Tali condizioni, invero, devono essere rintracciate:

– nel rispetto di un termine ragionevole per il ritiro (i.e. annullamento) del provvedimento precedentemente emanato;

– la sussistenza delle condizioni che consentano di identificare e preservare un corretto equilibrio tra le esigenze pubblicistiche e quelle di conservazione della situazione di vantaggio acquisita dal privato.

Dunque, rispettate le condizioni di cui sopra, in alcun modo potrebbe essere lamentata una lesione del legittimo affidamento ingenerata dal precedentemente rilascio del provvedimento (poi annullato) in favore del privato atteso che “secondo l’indirizzo condiviso della giurisprudenza amministrativa, perché possa vantarsi una legittima aspettativa del privato alla stabilità degli effetti alla base degli atti rimossi dell’Amministrazione, occorre che vi sia stata la buona fede del destinatario del provvedimento, la quale, nella specie, non può prescindere dalla diligenza di quest’ultimo circa la valutazione della corrispondenza della SCIA al quadro normativo di riferimento”.

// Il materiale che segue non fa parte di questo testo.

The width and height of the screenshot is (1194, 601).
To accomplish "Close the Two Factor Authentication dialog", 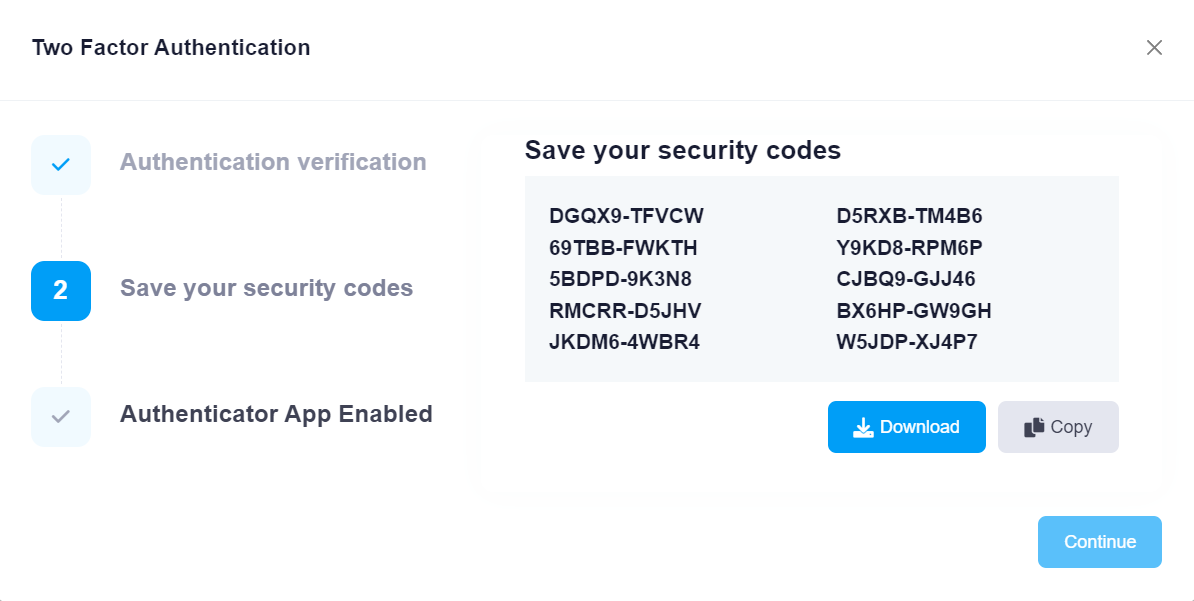I will click(1154, 47).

Ad avviso dei giudici, pertanto, se da un lato deve sostenersi che l’affidamento “è un principio generale dell’azione amministrativa che opera in presenza di una attività della pubblica amministrazione che fa sorgere nel destinatario l’aspettativa al mantenimento nel tempo del rapporto giuridico sorto a seguito di tale attività’” (così come già affermato nella precedente statuizione n. 5011 del 13 agosto 2020), dall’altro lato non può non tenersi in considerazione il principio della bilateralità dei doveri di collaborazione e buona fede nei rapporti fra privato e pubblica amministrazione, ai sensi del dettato normativo di cui all’art. 1, comma 2 bis, della L. 241/90.

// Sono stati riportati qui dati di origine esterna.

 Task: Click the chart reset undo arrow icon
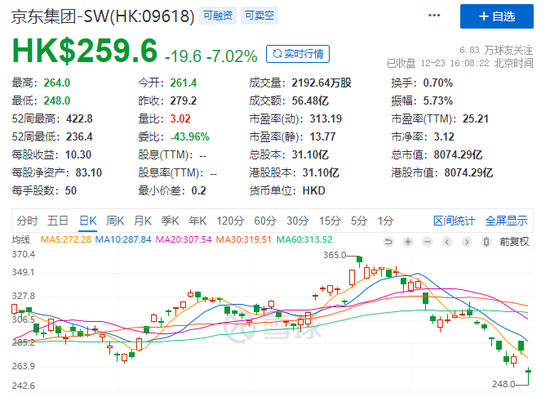388,242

Pertanto, sostiene il Supremo consesso amministrativo, “un affidamento incolpevole non è sostenibile laddove[…] sia stato il privato, violando le disposizioni [ratione materiae, ndr.] ad indurre il Comune ad emanare il provvedimento […] dovendosi rammentare quanto precisato dall’Adunanza Plenaria n. 19 del 2021 che: «la responsabilità dell’amministrazione per lesione dell’affidamento ingenerato nel destinatario di un suo provvedimento favorevole, poi annullato in sede giurisdizionale, postula che sulla sua legittimità sia sorto un ragionevole convincimento, il quale è escluso in caso di illegittimità evidente»”.

Da ultimo, una breve chiosa sulla doverosità – o meno – dell’esercizio del potere di conformazione ex art. 19, comma 3, della L. 241/90 da parte dell’Amministrazione (a mente del quale “qualora sia possibile conformare l’attività intrapresa e i suoi effetti alla normativa vigente, l’amministrazione competente, con atto motivato, invita il privato a provvedere prescrivendo le misure necessarie con la fissazione di un termine non inferiore a trenta giorni per l’adozione di queste ultime”), essendo necessario che per il relativo esercizio sussistano i seguenti presupposti:

  1. che l’intervento sia astrattamente “coperto” dalla  SCIA,  e l’Amministrazione rilevi talune difformità che possono essere superate mediante l’esercizio del potere conformativo;
  2. che l’Amministrazione ritenga, per la natura delle difformità riscontrate, che si possa procedere alla conformazione. Se, invece, l’Amministrazione rileva che, per la gravità delle difformità, ciò non sia possibile, può inibire “direttamente” gli interventi senza l’intermediazione del potere conformativo.